Religion should liberate people, not divide them


I grew up in rural upstate New York, where life was tough and often isolating. The people in our community were very poor, but we took care of each other. The neighbors extended love and support to my family.

Yet there was a deep undercurrent of abandonment and anger.

Far to the south, Confederate flags pierced the landscape. And in church, there was often little help for people struggling to overcome isolation, daily struggles or poverty. Instead, the focus of church life for many people around me was the sin of sex – particularly homosexuality.

My father was a minister, and my mother and grandmother were hard-working union organizers. So even at 9 years old, this hyper-focus on homosexuality made no sense to me. People had no heat in the freezing New York winter. But instead of trying to change that, the church focused on sex?

Instead of directing people’s anger at our unequal political system, the church has directed that anger at love: men love men, women love women. And people realizing they were a different sex than they were assigned at birth.

When it wasn’t about that, it was a vague idea that people of different skin colors, languages, or religions were somehow taking jobs from white people. rural, or were supposed to be paid more for doing less work.


It was about the idea that bad moral character, rather than an unjust economic system, led some members of our community to escape into alcoholism, drug use, and drug addiction. This has led many of us to blame other struggling people – of all races and religions – for our own legitimate suffering.

I grew up surrounded by this culture of anger and hatred, which pitted people against each other and was, perversely, called “Christianity”.

But thanks to my family, who fought for the rights of hard workers, I knew there was another way than this distorted moral narrative of Christian nationalism. I didn’t know if I could find it in the church, but I wanted to try.

I got a scholarship for a parish in Central America, where the people were also quite poor, but where Christianity was very different. It was a Christianity that sought freedom from all forms of oppression.

This experience pushed me to follow my vocation to become a pastor. I wanted to find paths that heal rather than blame. As part of my personal healing, I accepted the God-given revelation that I am male, even though I was raised as a girl – something I knew deeply from childhood.

Blessed with this grace, my pastorate eventually led me to another rural, impoverished community, full of the same struggles – but also the same wisdom and leadership – as my home community.

I co-founded Chaplains on the Harbor in Grays Harbor County, Washington, with other liberation-minded pastors. We walk alongside people who live in poverty, struggle with addiction and seek connection. We walk alongside them as they make the journey from drug rehab on the county jail floor to testifying about their experiences and ideas in the halls of power.

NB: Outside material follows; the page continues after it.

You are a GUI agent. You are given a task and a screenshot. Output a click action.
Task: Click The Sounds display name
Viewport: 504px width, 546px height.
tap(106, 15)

Now I am a proud and loving father and part of a national faith-led movement called the Campaign of the Poor. We are hundreds of thousands of strong people, working for justice for the 140 million of us in the United States who are poor and low-income.

We work to transform systems of inequality rather than blaming people for struggles beyond their control. We do not identify sexuality, gender, race or religion as the source of evil. We identify the policy choices that create suffering – and work to change them.

Like Martin Luther King Jr., Sojourner Truth, Marsha P. Johnson, and my own mother and grandmother, we love, witness, and walk. On June 18, thousands of us marched on Washington to call for transformation.

When we welcome everyone with grace and love, we can truly be free.

Aaron Scott grew up in Mechanicville.